We always try to look for reasons within our own parenting when problems arise with our kids. But sometimes it’s just the way they’re made.

Whether it’s an undiagnosed disorder or something they grow out of, so much of the time a child’s behaviour is down to nature.

Then there’s the nurture aspect where parents who are overly permissive, neglectful (and that includes emotional neglect) or abusive can create problems.

But whatever the scenario, I refuse to believe a child is ever ‘born bad’. It’s something I’ve heard seemingly reasonable people come out with. ‘That kid was just born nasty.’ No. When it comes to children it’s never a case of good or evil, it is genetics versus the care they receive.

That’s borne out by the countless families with children who are polar opposites – one may be laid back and eager to please, while another is willful, highly strung and rarely does as they are told.

The good news is, with the right input, most – sadly not all – behavioural problems can be overcome.
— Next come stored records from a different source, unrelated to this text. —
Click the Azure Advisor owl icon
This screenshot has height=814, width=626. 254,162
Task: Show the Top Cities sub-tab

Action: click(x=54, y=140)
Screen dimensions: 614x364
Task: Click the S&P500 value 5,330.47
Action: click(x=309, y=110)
That was something I learned when my autistic son was in his early primary years and the specialist teachers who worked with him would tell me there were few situations they couldn’t make improvements in.

And the reality is that problems can arise at any stage in life – that’s why parenting is a permanent and long-term role.

I know mums and dads who have barely had a minute’s difficulty with their kids and then all of a sudden they realise they’ve stopped eating, or have been experimenting with drugs.

Often we ask, ‘Whose fault is that?’ But teenagers who are genetically programmed to feel highly anxious may look for ways to control their lives through their diet, or enjoy ‘checking out’ through drugs or alcohol.

Sometimes we as parents help create the conditions for them to mess up, other times it happens because of their personality type, or a mix of both.

But one thing is certain. No one gets through parenting without a hitch – and the best defence we have against the challenges to come is love.